- **Trecho da fonte**

◆ ◆ ◆ ◆ ◆ ◆ ◆

Durante uma manifestação contra Bush, quatro pessoas foram presas e continuam até hoje. Leia abaixo a entrevista com a ativista Irma Leites sobre a prisão, o papel do governo ‘progressista´ de Tabaré Vazquez e a necessidade de solidariedade aos presosEm que circunstâncias deram-se as prisões?
No dia 4 de novembro, no momento das manifestações de repúdio à presença de Bush em Mar del Plata, houve quebra de vidros de bancos, da bolsa de valores e pichações contra o capital e o imperialismo. Quando esta mobilização já estava se dispersando em função da presença da polícia – armada e com motos; em grupos especiais da guarda metropolitana e militares -, alguns dos manifestantes foram brutalmente reprimidos a pauladas e golpes, apoiados por algumas pessoas vestidas de civis [oficiais infiltrados, à paisana].

Naquele momento foram detidas 16 pessoas, entre homens e mulheres, que permaneceram até o dia 6 de novembro presas. Destas, quatro continuam detidas: Ignacio Corrales, de 21 anos, estudante, e Claudio Piñeiro, 24 anos, estudante e dirigente sindical de taxistas, que se encontram há um mês na Prisão Central em Montevidéu. Ainda: Fiorella Josendez, de 21 anos, integrante de uma organização social de Corrales, e Lilian Bogado, de 50 anos, enfermeira de um posto de saúde e militante sindical classista, que se encontram detidas na Prisão de Cabildo. Todos foram golpeados pela polícia, Lilian sofreu fratura no braço e Fiorella tem uma ferida na cabeça. Os homens foram duramente espancados.

Quais são as acusações e as possíveis penas para os presos?
As acusações que o juiz Fernández Lechini lhes deu são de caráter absolutamente ideológico, processando-os por terem participado numa manifestação anticapitalista e antiimperialista, impingindo-lhes o delito de sedição [i.e., levante, motim, insurreição], pena que em nosso país nunca foi aplicada e cuja origem provém da ditadura de 1933. Esta pena, caso mantida pelo juiz, pode condená-los com 2 a 6 anos de cárcere.

Qual é o papel do governo Tabaré Vázquez nas prisões e no julgamento?

◆ ◆ ◆ ◆ ◆ ◆ ◆

Registros de dados salvos:
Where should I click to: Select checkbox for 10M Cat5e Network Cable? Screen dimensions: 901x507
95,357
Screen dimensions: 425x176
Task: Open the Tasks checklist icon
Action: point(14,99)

◆ ◆ ◆ ◆ ◆ ◆ ◆

- **Trabalho proposto**
1. Responda com base na entrevista sobre os presos na manifestação contra Bush:
(a) Em que dia ocorreram as manifestações de repúdio à presença de Bush?
(b) Quantas pessoas foram detidas naquele momento?
(c) De qual delito o juiz Fernández Lechini acusou os presos?
2. Transcreva todas as linhas dos registros sem nenhuma alteração.
Os registros não têm nenhuma relação com a entrevista.

- **Respostas completas**
1.
(a) No dia 4 de novembro.
(b) Foram detidas 16 pessoas.
(c) Do delito de sedição.

2.
Where should I click to: Select checkbox for 10M Cat5e Network Cable? Screen dimensions: 901x507
95,357
Screen dimensions: 425x176
Task: Open the Tasks checklist icon
Action: point(14,99)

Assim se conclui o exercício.